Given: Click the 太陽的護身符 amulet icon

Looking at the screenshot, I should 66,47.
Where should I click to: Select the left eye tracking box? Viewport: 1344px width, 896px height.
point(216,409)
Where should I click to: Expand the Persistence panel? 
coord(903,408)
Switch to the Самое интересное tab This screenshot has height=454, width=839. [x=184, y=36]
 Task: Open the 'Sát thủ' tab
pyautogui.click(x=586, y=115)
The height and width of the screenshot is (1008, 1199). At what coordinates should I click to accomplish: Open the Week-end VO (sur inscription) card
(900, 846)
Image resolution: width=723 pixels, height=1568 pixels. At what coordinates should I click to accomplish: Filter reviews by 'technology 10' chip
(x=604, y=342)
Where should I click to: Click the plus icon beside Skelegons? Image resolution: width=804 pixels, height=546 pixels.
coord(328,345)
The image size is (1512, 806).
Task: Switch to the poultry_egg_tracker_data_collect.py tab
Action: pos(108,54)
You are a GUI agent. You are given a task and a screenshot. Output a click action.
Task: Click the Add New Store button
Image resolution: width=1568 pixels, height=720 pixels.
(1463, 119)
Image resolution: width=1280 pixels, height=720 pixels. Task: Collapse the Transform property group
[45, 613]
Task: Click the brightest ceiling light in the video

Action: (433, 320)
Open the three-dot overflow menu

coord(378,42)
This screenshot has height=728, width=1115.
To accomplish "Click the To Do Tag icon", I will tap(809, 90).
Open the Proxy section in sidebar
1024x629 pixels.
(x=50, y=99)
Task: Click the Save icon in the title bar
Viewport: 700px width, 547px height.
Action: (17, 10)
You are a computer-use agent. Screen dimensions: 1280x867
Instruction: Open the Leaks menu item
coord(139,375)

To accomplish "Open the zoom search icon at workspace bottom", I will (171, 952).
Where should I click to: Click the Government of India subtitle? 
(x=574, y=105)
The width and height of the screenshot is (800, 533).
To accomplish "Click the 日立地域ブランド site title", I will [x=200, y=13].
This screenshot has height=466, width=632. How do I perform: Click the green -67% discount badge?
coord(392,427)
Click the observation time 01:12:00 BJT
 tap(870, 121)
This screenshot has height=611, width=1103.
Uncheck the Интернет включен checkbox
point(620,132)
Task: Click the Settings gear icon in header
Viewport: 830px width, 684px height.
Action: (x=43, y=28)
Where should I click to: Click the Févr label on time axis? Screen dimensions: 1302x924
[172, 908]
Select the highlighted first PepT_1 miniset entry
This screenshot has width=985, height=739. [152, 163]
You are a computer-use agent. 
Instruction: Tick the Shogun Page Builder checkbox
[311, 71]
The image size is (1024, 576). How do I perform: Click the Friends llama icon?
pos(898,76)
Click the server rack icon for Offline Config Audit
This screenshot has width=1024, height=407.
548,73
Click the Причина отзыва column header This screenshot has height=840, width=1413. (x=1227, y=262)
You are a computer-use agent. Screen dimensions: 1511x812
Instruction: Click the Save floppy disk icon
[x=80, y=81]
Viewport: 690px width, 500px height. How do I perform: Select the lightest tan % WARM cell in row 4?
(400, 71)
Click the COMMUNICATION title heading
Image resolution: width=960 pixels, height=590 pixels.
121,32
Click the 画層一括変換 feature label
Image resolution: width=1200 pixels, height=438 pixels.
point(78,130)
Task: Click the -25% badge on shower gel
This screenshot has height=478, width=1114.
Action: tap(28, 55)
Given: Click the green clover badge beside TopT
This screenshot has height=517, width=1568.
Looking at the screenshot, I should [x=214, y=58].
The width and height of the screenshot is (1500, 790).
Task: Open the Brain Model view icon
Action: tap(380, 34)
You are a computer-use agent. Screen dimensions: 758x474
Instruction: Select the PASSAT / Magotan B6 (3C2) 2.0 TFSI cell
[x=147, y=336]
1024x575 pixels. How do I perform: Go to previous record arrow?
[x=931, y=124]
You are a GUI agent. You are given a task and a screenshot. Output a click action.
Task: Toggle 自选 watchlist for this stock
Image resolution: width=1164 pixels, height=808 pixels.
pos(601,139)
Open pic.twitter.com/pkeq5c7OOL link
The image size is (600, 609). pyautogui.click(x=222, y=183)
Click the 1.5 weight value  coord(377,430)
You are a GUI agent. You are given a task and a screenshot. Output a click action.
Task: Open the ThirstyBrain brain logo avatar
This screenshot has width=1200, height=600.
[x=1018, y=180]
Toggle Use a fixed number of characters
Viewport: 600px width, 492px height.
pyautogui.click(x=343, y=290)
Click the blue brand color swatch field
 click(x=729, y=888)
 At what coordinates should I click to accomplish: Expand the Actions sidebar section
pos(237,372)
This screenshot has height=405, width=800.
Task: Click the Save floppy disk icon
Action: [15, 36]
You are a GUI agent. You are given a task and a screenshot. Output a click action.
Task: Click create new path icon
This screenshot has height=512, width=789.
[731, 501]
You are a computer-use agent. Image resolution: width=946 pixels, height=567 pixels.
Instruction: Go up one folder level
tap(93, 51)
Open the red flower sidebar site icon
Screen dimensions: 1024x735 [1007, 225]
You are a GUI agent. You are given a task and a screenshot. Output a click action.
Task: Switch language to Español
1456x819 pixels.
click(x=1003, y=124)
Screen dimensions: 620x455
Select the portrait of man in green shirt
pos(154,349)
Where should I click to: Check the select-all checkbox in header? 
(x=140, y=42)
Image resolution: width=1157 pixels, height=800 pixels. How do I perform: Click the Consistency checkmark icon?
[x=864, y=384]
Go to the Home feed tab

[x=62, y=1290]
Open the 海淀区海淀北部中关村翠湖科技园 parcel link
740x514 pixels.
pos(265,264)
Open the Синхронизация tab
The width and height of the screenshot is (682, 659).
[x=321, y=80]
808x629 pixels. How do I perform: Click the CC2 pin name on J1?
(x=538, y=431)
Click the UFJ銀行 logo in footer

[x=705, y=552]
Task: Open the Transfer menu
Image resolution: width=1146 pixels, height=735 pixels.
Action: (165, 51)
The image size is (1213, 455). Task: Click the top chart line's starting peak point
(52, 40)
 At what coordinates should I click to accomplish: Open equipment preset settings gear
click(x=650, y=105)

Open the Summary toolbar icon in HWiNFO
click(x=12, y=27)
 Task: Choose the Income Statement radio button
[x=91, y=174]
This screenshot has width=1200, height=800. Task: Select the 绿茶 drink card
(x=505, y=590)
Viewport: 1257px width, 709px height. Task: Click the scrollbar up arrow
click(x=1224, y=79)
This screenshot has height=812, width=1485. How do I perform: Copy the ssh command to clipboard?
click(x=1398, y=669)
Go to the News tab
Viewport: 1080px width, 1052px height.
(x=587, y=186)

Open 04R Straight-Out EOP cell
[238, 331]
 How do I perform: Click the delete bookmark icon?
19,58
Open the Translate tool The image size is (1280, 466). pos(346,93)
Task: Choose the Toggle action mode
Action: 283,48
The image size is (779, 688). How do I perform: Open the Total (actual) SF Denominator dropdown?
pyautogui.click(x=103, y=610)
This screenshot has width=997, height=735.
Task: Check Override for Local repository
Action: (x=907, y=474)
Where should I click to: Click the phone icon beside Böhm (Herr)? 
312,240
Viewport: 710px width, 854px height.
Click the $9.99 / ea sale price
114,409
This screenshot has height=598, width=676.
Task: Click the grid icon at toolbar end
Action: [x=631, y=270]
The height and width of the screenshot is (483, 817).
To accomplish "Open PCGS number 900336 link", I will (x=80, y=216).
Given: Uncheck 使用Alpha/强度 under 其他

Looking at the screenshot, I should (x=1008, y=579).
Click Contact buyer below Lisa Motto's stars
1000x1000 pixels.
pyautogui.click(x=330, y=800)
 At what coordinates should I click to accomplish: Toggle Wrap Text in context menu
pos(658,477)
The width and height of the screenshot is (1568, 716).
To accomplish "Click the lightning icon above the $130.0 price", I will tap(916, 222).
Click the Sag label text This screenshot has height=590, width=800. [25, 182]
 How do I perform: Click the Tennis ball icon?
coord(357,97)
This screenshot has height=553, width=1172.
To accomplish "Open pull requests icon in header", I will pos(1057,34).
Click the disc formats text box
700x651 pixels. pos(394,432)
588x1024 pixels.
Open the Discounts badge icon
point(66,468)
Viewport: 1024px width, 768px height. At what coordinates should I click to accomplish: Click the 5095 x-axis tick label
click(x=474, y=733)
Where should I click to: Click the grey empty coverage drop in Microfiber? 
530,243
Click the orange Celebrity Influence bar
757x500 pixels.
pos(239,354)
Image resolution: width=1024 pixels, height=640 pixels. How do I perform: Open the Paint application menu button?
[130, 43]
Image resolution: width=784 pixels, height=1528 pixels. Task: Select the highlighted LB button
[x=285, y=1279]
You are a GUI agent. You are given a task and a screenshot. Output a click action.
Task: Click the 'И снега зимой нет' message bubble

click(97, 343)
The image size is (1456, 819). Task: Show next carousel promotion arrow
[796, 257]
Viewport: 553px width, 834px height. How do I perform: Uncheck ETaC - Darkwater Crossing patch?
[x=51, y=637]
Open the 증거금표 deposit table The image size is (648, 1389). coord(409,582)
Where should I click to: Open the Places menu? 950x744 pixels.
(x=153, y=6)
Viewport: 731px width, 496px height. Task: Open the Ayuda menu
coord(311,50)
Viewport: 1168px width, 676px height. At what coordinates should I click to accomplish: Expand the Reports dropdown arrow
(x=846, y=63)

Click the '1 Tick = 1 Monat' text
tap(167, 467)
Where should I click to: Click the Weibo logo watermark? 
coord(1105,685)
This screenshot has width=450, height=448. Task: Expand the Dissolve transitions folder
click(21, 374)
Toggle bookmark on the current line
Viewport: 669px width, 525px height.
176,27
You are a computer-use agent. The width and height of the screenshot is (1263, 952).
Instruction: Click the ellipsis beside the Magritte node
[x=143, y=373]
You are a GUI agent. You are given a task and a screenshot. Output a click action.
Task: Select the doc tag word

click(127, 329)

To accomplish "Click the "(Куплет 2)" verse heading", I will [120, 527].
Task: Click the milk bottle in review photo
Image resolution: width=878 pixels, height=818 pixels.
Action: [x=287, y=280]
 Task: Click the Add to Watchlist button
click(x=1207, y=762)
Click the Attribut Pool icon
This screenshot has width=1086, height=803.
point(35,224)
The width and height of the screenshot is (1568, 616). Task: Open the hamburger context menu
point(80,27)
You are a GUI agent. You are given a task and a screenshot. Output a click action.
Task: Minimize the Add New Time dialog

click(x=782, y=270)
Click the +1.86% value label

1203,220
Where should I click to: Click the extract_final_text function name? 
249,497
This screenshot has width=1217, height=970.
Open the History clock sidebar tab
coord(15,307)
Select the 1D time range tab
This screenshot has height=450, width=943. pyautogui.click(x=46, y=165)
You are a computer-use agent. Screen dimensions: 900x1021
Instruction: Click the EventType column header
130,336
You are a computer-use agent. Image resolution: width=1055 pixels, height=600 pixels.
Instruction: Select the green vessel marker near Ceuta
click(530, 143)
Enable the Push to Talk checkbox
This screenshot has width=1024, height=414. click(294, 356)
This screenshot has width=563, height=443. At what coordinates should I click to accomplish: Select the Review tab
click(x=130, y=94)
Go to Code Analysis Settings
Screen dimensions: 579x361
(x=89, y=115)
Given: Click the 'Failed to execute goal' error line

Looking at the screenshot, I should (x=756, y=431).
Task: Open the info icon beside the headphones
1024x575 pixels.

==================================================

▸ **YOUR OBJECTIVE**
Within the listing above, filter for lines holding the string "number" and copy each one.

▸ **RESULT**
Toggle Use a fixed number of characters
To accomplish "Open PCGS number 900336 link", I will (x=80, y=216).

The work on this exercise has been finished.